UK Strikes Historic Free Trade Deal With Japan As Brussels Threatens To Abandon Talks
Tyler Durden
Fri, 09/11/2020 – 07:18
After a solid nine-month stretch that was blissfully devoid of major Brexit-related news as the global COVID-19 pandemic raged on, we declared last night that Brexit talks “suddenly matter again” as the drop in the pound was blamed – incorrectly, as Bloomberg later determined – for triggering yesterday’s intraday declines in US markets.
But on Friday morning, American traders awoke to some surprisingly positive trade news out of Great Britain. A trade deal with Japan had been agreed to in principle, which would – if finally ratified by both countries – allow 99% of the UK’s exports to Japan to cross the border tariff-free.
What’s more, the deal even gave Johnson the opportunity to gloat, as Reuters reported the digital and data provisions in the agreement went “far beyond” those in the EU’s trade deal with Japan.

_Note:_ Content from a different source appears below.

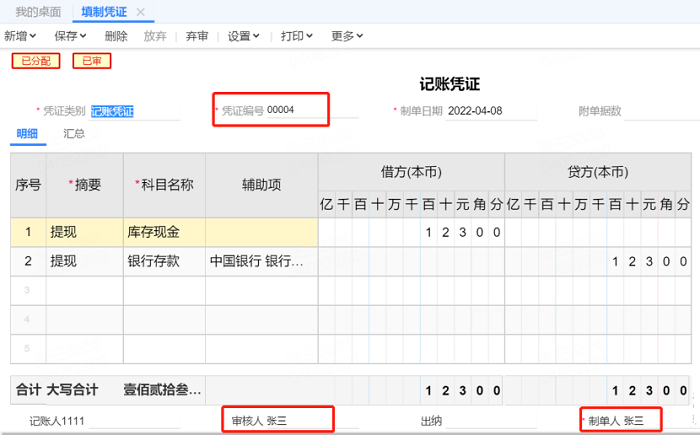Open the 更多 menu
700x435 pixels.
click(347, 36)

The deal also allowed BoJo to show voters that Brexit is already giving them new options to strike favorable free trade deals.

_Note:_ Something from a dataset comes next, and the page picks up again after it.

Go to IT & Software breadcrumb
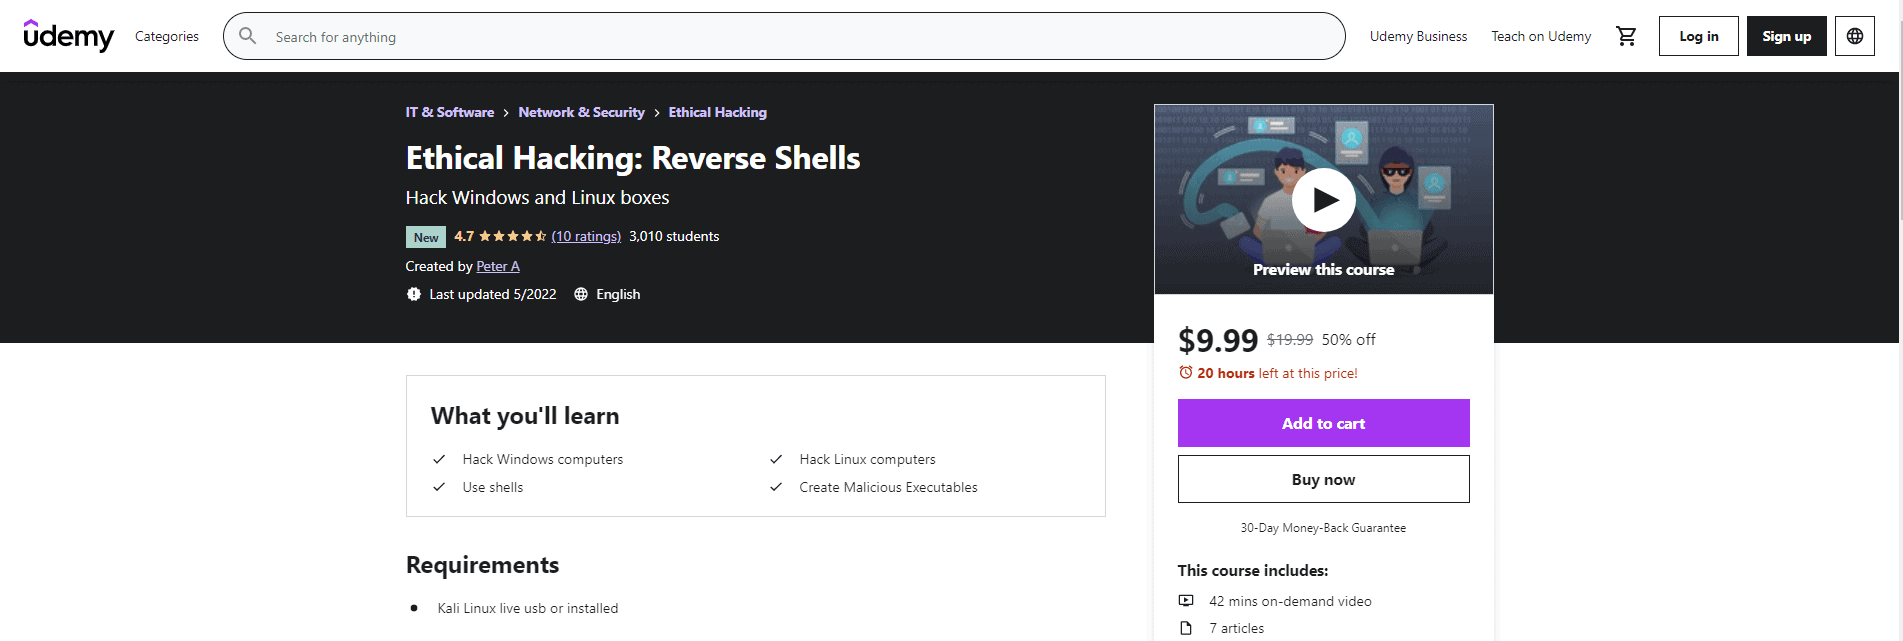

Though, unsurprisingly, the PM’s critics insist that these deals won’t replace the trade lost from the EU. Though that, of course, remains to be seen.
Critics say such agreements are unlikely to replace exports lost to the EU if a deal cannot be struck with Brussels.
The EU has ordered Britain to scrap a plan to break their divorce treaty, but Johnson’s government has refused, potentially sinking four years of Brexit talks.
Japan wanted to reach broad consensus with Britain on trade this week before a change in government in Tokyo which could have caused the negotiations to drift.
While Britain hailed the deal as a “historic moment”, analysts remained mostly focused on the outlook for talks with Brussels, and most importantly, the outlook for BoJo’s Inter-market bill.
An FT opinion piece suggested that the proposed legislation could once again be “domestic cover for concessions to come.”
The British press has been pounding on Boris Johnson for pushing ahead with the draft legislation, known as the “Intermarket Bill”, that would – at least on paper – invalidate the Irish Backstop provision of the withdrawal agreement. But BoJo has disappointed the doubters before. Will he do it again?